WHAT YOU HAVE TO DO |
Please copy out the entries below exactly, beginning with the line that contains "Filmproduktion in Hanau" and ending with the line that contains "[PayPal] (1646, 1126)", and include nothing outside that span.

(Stored items from a collection)
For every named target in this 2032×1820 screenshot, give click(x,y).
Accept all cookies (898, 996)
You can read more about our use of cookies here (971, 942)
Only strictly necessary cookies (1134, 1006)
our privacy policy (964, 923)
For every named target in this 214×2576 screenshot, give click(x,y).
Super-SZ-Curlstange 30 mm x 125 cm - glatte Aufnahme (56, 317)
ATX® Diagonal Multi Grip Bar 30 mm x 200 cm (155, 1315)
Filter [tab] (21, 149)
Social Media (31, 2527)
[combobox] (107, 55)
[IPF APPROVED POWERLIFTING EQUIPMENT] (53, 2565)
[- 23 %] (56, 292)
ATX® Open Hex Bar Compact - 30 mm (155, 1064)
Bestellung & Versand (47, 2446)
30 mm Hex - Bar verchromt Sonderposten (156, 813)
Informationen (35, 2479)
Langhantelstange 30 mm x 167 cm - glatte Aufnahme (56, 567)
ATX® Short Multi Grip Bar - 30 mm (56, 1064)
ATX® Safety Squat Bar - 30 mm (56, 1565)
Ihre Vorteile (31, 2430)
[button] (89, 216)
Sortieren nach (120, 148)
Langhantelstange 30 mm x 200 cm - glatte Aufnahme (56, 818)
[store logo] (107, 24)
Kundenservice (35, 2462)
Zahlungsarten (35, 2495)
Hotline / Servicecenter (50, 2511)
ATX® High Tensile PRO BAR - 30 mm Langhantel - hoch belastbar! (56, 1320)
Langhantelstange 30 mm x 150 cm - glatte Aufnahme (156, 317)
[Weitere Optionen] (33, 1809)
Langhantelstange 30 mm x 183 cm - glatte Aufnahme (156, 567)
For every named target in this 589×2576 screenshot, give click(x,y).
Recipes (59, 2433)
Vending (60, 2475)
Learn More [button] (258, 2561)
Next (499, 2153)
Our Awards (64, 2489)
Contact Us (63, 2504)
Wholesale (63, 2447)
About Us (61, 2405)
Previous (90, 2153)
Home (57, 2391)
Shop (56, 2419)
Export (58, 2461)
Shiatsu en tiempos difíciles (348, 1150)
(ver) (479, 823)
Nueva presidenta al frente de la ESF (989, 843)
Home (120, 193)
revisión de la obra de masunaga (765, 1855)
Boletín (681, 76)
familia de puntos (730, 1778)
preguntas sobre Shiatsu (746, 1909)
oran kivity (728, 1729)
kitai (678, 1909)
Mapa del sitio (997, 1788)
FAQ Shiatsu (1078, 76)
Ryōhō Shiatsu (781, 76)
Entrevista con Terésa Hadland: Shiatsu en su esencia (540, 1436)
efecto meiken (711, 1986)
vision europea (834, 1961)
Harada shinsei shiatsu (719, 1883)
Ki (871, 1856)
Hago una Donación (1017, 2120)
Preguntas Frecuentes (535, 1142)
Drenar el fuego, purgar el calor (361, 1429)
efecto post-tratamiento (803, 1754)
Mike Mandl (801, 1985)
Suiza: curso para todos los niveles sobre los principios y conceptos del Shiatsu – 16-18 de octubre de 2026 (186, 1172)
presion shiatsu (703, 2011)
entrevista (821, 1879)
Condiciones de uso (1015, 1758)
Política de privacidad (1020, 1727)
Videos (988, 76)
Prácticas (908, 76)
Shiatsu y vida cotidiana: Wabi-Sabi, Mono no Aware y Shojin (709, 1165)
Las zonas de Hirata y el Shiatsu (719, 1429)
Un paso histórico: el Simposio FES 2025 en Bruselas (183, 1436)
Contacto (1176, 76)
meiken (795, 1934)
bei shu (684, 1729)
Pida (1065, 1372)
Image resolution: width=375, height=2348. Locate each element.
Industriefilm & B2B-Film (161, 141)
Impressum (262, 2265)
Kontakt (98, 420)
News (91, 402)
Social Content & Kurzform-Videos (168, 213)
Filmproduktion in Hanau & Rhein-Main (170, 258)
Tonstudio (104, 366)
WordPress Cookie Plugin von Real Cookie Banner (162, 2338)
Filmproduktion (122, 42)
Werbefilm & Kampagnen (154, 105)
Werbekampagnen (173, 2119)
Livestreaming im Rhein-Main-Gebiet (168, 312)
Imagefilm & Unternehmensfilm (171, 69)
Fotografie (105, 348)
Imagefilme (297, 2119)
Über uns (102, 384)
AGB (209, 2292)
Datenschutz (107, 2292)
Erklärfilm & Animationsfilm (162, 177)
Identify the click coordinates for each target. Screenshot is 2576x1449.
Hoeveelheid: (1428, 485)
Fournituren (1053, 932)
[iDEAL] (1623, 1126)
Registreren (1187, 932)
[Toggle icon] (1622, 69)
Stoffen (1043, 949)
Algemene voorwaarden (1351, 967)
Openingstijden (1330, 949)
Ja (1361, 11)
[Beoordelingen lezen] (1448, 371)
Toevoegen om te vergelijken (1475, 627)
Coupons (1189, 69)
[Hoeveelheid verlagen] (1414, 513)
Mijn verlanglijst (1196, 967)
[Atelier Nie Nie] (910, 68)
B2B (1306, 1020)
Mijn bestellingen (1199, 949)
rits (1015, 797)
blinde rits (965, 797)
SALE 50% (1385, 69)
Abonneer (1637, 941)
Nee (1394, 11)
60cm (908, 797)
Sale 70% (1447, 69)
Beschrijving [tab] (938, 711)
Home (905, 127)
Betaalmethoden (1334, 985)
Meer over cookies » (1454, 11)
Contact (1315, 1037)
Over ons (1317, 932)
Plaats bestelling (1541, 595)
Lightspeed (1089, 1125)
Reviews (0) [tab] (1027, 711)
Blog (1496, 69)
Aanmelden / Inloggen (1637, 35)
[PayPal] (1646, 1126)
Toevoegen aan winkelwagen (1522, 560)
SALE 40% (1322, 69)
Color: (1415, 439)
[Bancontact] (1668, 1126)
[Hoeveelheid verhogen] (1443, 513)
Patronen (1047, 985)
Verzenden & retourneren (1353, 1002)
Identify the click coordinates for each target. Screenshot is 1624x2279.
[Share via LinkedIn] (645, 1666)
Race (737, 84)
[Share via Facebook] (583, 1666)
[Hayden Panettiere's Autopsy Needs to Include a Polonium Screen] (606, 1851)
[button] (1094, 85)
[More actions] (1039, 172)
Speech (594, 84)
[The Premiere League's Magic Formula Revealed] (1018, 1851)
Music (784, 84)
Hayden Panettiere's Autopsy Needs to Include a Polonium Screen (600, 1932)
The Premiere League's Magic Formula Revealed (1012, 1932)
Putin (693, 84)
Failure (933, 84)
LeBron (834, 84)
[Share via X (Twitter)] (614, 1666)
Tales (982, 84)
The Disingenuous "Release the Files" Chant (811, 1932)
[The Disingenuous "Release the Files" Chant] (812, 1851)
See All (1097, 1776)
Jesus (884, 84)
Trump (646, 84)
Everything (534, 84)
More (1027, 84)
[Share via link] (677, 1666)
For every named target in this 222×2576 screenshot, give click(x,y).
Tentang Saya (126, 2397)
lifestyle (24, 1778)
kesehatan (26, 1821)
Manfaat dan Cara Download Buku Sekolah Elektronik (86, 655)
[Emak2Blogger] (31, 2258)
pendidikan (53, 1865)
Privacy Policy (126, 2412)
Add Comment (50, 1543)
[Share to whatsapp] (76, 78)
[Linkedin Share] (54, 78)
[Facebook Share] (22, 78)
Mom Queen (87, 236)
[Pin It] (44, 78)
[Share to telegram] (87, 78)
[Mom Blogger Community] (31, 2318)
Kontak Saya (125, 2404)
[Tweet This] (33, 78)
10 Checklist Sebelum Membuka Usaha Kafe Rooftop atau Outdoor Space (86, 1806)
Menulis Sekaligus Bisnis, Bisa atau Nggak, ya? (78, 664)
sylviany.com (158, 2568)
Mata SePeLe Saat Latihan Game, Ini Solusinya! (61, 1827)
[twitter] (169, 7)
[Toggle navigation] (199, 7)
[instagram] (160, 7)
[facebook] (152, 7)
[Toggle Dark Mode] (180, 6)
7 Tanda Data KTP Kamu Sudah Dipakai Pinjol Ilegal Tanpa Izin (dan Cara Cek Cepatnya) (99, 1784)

REPLY TO THE TASK |
Filmproduktion in Hanau & Rhein-Main (170, 258)
Tonstudio (104, 366)
WordPress Cookie Plugin von Real Cookie Banner (162, 2338)
Filmproduktion (122, 42)
Werbefilm & Kampagnen (154, 105)
Werbekampagnen (173, 2119)
Livestreaming im Rhein-Main-Gebiet (168, 312)
Imagefilm & Unternehmensfilm (171, 69)
Fotografie (105, 348)
Imagefilme (297, 2119)
Über uns (102, 384)
AGB (209, 2292)
Datenschutz (107, 2292)
Erklärfilm & Animationsfilm (162, 177)
Identify the click coordinates for each target. Screenshot is 2576x1449.
Hoeveelheid: (1428, 485)
Fournituren (1053, 932)
[iDEAL] (1623, 1126)
Registreren (1187, 932)
[Toggle icon] (1622, 69)
Stoffen (1043, 949)
Algemene voorwaarden (1351, 967)
Openingstijden (1330, 949)
Ja (1361, 11)
[Beoordelingen lezen] (1448, 371)
Toevoegen om te vergelijken (1475, 627)
Coupons (1189, 69)
[Hoeveelheid verlagen] (1414, 513)
Mijn verlanglijst (1196, 967)
[Atelier Nie Nie] (910, 68)
B2B (1306, 1020)
Mijn bestellingen (1199, 949)
rits (1015, 797)
blinde rits (965, 797)
SALE 50% (1385, 69)
Abonneer (1637, 941)
Nee (1394, 11)
60cm (908, 797)
Sale 70% (1447, 69)
Beschrijving [tab] (938, 711)
Home (905, 127)
Betaalmethoden (1334, 985)
Meer over cookies » (1454, 11)
Contact (1315, 1037)
Over ons (1317, 932)
Plaats bestelling (1541, 595)
Lightspeed (1089, 1125)
Reviews (0) [tab] (1027, 711)
Blog (1496, 69)
Aanmelden / Inloggen (1637, 35)
[PayPal] (1646, 1126)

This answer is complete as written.